From: Lucy Masters (masters@cox-internet.com)
Date: Tue Aug 14 2001 - 17:34:42 EDT

  • Next message: Vandergraaf, Chuck: "RE: Jonah et al"

    Joel wrote:

    "1. Faith in Christ is not from within. It is, rather, a gracious gift
    from God."

    Lucy responds:

    I agree at about a 50% level. First, I agree that faith is an offering
    from God. But one must be willing to receive a gift in order to hold
    it. This is the task for mankind. Otherwise, God would simply "plant"
    faith inside every person and ...presto... no more atheists. It doesn't
    seem to work that way. The task of accepting God and maintaining faith
    comes from WITHIN. This is how we separate the wheat from the chaff.
    Second, I do not believe that the gift of faith is suspended somewhere
    OUTSIDE of man - such as in a book, or in an observance, or in a ritual,
    etc.
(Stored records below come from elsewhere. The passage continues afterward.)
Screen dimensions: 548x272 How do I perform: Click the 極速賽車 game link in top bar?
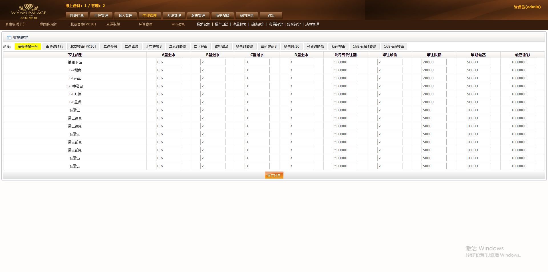coord(146,25)
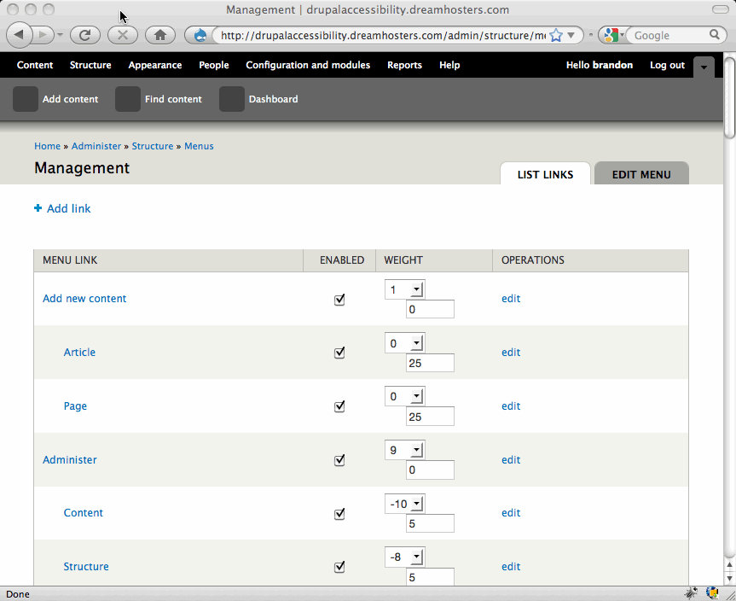The image size is (736, 601).
Task: Switch to the EDIT MENU tab
Action: click(641, 174)
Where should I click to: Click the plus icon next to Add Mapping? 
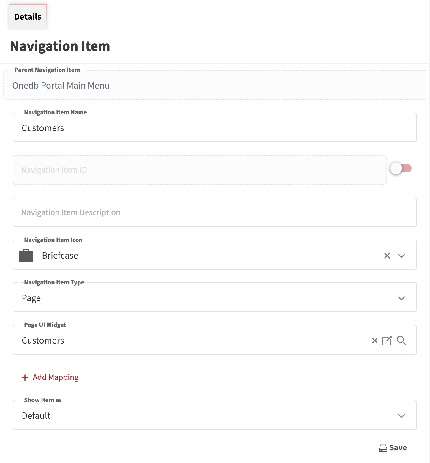pos(25,377)
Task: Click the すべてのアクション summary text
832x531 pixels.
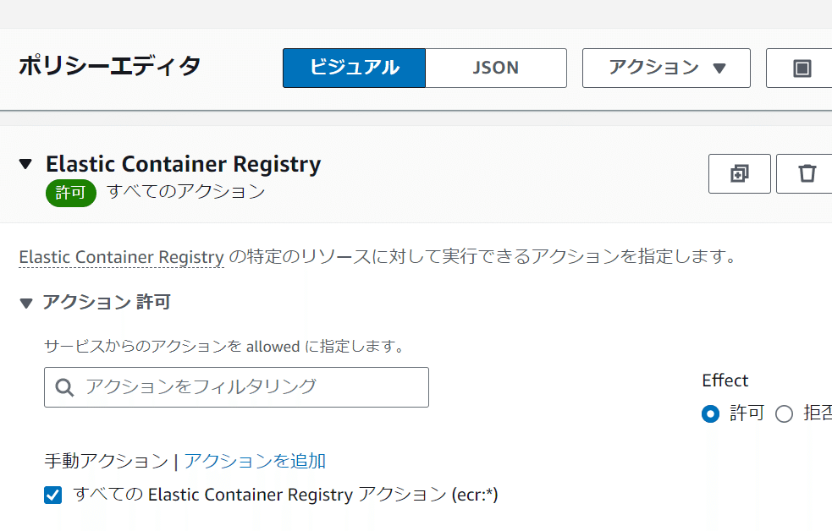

When mankind accepts this offering from God, man keeps the gift
    INSIDE. It is with us 24-7. I don't have to rummage around in the dark
    at 2:00 AM to find a passage in the Bible to tell me how to sort out a
    problem. The answer is already in here. I must pray to God to help me
    recognize the answer that I already possess.

    Joel wrote:

    "2. The bible is more than a collection of nice ideas and good stories.
    It is that but it is also the inspired word of God. To reduce it from
    the Good Book to a good book is to undermine the Christian faith."

    Lucy responds:

    I certainly did not mean to reduce it. I meant to expand it. As long
    as folks continue to insist that the Bible is the literal word of God
    rather than the inspired word of God, many other folks will walk away
    from the text altogether. Now **that's** a reduction. I note you used
    the word "inspired," which I was glad to see. As far as undermining
    Christian faith is concerned, I remember (with a chuckle) when I first
    trotted off to seminary. One of my professors handed me a cartoon of a
    man opening his front door to two other men out on the porch holding a
    Bible. One of the men on the porch was saying, "Hello. We're here to
    quote from the Bible and make you feel like hell. May we come in?" I
    believe the way we approach the world with our faith in God (not our
    faith in a book) is how we build or destroy Christianity. The Bible is
    a witness to the two thousand year history of our religion and the
    earlier religion from which it sprang. This is no reduction.

    Joel wrote:

    "...to what extent do we express uncertainty?"

    Lucy responds:

    I'd let the kids express all the uncertainty they want. Certainty isn't
    the point. At the end of the day, the moral of the story is what counts
    and how that moral can be used TODAY. For example, some folks really
    get turned on by the story of water to wine, and their favorite part
    relates to the fact that Jesus could pull it off. That has meaning for
    them. It shows them that Jesus was like us in many ways, but quite
    gifted, too. They enjoy the exaltation of Jesus. But my favorite part
    of the story is when Jesus tells his mom he doesn't want to do it. She
    has to nag him. This is good stuff. How many God-given talents do our
    youth have that they suppress and refuse to nurture for fear of being
    different? How much more like Jesus could we all be if we were willing
    to reveal ourselves. Isn't that the goal? To be more like Jesus?